Discussions avec nos adolescents, échanges avec nos politiciens et nos collègues puis, obligation de s’informer. Laisser-aller pourrait coûter très cher !
Mise à jour : Au sujet des annonces de Apple, cet article du Devoir, « Apple et la démocratisation de la création de livres numériques » dans lequel Clément Laberge (vice-président Services d’édition numérique de De Marque) réagit : « «Cela va donner une plus grande visibilité à ce genre de contenu», dit-il. Quant à l’industrie du livre scolaire, elle va devoir composer avec «la puissance de cet outil» et réussir à lui faire une place dans les «cadres réglementaires actuels» ». Clément promet de préciser sa pensée un peu plus tard…

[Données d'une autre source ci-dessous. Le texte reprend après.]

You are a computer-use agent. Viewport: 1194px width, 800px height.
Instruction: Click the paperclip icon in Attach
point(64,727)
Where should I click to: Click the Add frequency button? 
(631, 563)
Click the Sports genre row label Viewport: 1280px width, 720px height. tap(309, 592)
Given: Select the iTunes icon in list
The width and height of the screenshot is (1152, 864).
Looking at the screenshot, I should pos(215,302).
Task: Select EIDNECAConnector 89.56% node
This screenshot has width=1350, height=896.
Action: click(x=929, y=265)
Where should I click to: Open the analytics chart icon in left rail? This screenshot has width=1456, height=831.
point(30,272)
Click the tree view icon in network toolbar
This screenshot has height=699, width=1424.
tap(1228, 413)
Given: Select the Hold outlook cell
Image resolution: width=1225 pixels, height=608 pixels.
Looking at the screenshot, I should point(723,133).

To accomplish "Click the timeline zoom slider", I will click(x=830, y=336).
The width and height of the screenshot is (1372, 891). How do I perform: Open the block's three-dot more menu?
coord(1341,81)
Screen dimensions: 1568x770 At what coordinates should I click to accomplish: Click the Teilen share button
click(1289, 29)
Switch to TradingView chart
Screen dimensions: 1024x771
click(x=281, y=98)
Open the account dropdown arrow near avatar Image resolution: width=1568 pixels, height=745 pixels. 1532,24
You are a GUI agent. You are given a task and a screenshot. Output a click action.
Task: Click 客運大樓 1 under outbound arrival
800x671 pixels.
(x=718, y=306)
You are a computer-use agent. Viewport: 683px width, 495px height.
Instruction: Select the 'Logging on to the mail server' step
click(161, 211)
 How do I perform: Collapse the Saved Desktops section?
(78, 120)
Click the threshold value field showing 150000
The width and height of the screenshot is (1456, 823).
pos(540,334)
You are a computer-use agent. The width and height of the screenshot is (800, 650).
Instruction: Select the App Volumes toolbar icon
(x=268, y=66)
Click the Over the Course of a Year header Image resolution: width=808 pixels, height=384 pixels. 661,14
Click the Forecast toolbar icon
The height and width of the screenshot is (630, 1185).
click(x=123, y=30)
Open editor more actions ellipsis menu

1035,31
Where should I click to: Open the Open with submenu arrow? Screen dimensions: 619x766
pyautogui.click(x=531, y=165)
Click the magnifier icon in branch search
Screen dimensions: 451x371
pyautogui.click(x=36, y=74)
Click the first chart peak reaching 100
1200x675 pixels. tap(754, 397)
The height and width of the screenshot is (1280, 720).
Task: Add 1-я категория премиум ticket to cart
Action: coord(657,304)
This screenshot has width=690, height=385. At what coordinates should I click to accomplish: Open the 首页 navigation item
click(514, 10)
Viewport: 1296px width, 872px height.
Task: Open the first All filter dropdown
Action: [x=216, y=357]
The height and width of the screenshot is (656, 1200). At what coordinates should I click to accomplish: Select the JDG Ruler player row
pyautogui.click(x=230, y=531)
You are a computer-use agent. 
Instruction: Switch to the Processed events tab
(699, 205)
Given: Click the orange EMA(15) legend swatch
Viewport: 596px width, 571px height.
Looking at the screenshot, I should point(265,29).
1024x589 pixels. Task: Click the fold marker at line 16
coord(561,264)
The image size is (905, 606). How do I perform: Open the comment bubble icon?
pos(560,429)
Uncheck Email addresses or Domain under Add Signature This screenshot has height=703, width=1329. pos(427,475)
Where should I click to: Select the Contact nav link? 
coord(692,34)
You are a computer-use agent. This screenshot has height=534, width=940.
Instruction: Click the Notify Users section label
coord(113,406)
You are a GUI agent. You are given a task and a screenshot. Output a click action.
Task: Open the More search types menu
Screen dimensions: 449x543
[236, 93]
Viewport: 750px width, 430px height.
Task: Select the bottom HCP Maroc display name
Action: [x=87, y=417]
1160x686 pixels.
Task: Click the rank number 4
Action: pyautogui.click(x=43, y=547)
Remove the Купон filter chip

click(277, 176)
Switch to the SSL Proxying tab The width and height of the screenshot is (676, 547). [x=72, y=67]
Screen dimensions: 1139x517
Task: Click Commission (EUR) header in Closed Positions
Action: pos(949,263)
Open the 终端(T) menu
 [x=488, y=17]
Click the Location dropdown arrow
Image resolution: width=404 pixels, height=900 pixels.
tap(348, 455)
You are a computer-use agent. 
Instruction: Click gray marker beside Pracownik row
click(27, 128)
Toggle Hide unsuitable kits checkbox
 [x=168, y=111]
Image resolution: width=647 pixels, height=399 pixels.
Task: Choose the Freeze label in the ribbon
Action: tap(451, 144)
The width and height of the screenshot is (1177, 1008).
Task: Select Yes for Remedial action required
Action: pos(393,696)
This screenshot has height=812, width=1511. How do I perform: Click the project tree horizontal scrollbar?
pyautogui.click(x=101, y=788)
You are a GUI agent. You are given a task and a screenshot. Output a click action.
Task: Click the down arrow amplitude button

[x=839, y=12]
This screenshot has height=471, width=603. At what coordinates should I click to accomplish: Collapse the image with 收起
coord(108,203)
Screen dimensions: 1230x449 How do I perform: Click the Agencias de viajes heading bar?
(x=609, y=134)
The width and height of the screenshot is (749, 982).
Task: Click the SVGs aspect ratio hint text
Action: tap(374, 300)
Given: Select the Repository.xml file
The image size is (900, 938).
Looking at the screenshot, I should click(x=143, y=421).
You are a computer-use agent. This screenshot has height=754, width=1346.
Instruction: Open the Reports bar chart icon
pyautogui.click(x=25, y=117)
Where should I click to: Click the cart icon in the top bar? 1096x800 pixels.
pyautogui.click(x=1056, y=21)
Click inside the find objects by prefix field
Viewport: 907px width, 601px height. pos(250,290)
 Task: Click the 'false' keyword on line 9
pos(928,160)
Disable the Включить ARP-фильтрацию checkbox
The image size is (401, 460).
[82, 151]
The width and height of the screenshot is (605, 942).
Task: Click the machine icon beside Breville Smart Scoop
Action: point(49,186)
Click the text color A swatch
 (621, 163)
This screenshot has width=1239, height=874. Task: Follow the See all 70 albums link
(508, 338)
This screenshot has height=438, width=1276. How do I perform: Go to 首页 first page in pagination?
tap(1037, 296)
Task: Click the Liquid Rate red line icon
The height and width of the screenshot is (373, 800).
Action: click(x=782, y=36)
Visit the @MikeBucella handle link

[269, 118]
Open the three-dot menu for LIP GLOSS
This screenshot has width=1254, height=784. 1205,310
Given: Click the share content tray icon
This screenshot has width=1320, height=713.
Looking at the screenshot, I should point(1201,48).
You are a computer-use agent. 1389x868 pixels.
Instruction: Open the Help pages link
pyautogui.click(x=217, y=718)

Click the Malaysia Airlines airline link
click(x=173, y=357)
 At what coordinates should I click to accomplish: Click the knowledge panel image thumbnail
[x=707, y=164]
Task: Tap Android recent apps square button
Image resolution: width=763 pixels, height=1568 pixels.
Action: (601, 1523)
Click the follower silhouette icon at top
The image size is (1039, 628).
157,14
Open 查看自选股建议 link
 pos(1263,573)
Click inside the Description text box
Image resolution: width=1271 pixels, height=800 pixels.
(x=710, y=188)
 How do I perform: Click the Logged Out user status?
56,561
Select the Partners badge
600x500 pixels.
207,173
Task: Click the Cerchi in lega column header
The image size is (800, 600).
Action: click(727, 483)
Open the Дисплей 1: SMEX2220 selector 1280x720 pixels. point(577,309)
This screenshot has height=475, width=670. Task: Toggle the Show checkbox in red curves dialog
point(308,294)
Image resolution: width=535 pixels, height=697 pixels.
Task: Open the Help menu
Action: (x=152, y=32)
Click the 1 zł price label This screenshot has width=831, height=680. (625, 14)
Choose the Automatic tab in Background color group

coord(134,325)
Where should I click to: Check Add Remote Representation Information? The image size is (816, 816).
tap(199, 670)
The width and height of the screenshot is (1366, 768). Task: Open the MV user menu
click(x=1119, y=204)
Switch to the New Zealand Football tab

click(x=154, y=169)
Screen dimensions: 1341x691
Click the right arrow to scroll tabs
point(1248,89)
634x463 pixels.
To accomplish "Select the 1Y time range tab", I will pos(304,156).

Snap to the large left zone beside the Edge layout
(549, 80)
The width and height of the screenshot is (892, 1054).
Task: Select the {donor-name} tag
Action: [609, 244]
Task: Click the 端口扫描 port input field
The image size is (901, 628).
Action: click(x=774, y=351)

Autre mise à jour d’avant fin de semaine : Semble que SOPA soit mort… Et puis ce texte (retour sur l’annonce de Apple) : « Sell Your Book in the iBookstore and Apple Won’t Let You Sell It Anywhere Else ».
Décidément… Je croyais bien le week-end débuté, mais Clément est débarqué avec sa réflexion… celle promise suite à l’article du Devoir de ce matin : « Et si Apple était devenu éditeur? ». J’adhère à 100% aux propos ! Mais ça ne règle pas tout, au contraire. Ouf… il y a beaucoup d’enjeux en cause, et beaucoup de travail devant ceux qui ne veulent pas que regarder le train passer.
Mise à jour de dimanche soir : Clément continue sa réflexion dans un autre billet où il explique davantage le fonctionnement de l’édition scolaire au Québec et les limites, dans ce contexte, de ce qui a été proposé par Apple cette semaine… Sébastien Stasse se commet lui-aussi avec « L’édition numérique selon Apple ».